Investment in AI solutions continues to grow by leaps and bounds. Global spending on AI reached $37.5 billion in 2019 across industries including healthcare, banking, retail, professional services, and more, according to IDC, a global IT research firm. That number is expected to top $97.9 billion by 2023, IDC reports.

Nick Giannasi, Ph.D., executive vice president and chief AI officer for Change Healthcare, says AI and machine learning—when a machine can learn a process without having to be programmed by a human—can enable tasks to be done “faster, better and cheaper” than the way they are currently done. “AI has the power to really change the cost and quality curve in healthcare,” he says.

Among the biggest contributors to the high cost of healthcare in the U.S. are the complexity and competing interests of payers, providers, and patients, Giannasi says. AI and machine learning can help solve that. For instance, if a patient has a car accident and is taken to the hospital by ambulance, EMTs perform a series of labor-intensive tasks in order for the hospital and doctor to be paid. The information gathered about the patient’s accident, condition and injuries must be recorded and then coded properly. That information is sent to the payer for reimbursement. If anything in the coding is incorrect, the claim is sent back, which creates delays and increases the cost.

By applying AI and machine learning to the process, that same patient information can be compared with millions of other patient records containing similar pieces of data. In a matter of seconds, a machine learning tool can determine the correct diagnosis along with the primary complaint and apply all the correct codes. “In the time it would take a human to code one of these records, machine learning can code more than seven million encounters while maintaining and even improving accuracy,” Giannasi says. “The performance is amazing.”

Image-based AI promises to deliver groundbreaking improvements in medical imaging, especially when applied to the more challenging, repetitive and sometimes error-prone aspects of image detection performed by even the most highly trained radiologists.

Dr. Patrick McLaughlin, chief medical officer at Change Healthcare, says that dedicated AI algorithms for screening mammography are already performing to the standards of radiologists. “Mammograms are very difficult to read and sometimes there is variability of interpretation between different radiologists, so one of the main benefits we currently see is the ability for AI to standardize the radiologist’s accuracy,” he says. “Currently we find that humans and computers together perform better than humans alone or computers alone, so we’re actively working on the use of AI to standardize, accelerate, and improve multiple clinical workflows.”

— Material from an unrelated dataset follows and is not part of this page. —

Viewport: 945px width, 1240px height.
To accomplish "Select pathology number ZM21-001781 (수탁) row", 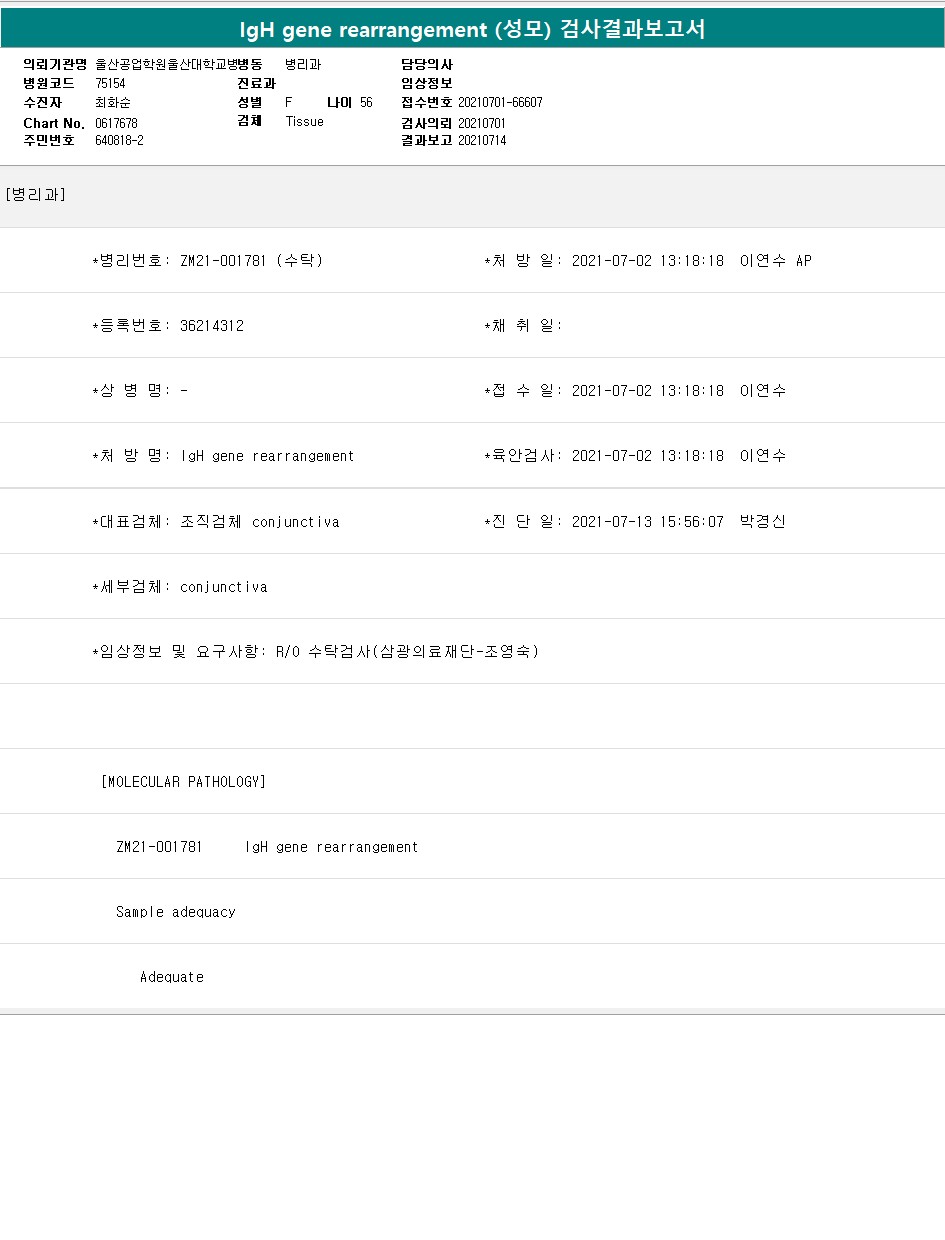I will coord(207,261).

As for concerns that AI and machine learning will eventually render radiologists unnecessary and obsolete, Dr. McLaughlin isn’t too worried. “AI will reduce the time spent on challenging and laborious detection tasks and will ensure that radiologists are performing to the best possible standards of quality. When it comes to diagnostic accuracy, utilization of AI to supplement the radiologist is quickly proving itself as the gold standard,” he adds.

AI and machine learning can also play a significant role in bringing cost savings to the healthcare system. “Many companies are trying to solve the healthcare cost issue with better transparency, but that does nothing to get at the real issue,” explains Giannasi. “It has to be solved from the other end.” That’s because payers typically use third-party firms to look for overpayments and providers do the same for underpayments. By using AI solutions to reconcile underpayments for healthcare providers and overpayments for insurance companies, costly inefficiencies can be weeded out from the start. As CEOs continue investing more money and resources into AI and machine learning, health care will become more efficient and cost-effective and that, in turn, enables CEOs to shift more attention to better outcomes and better health for patients.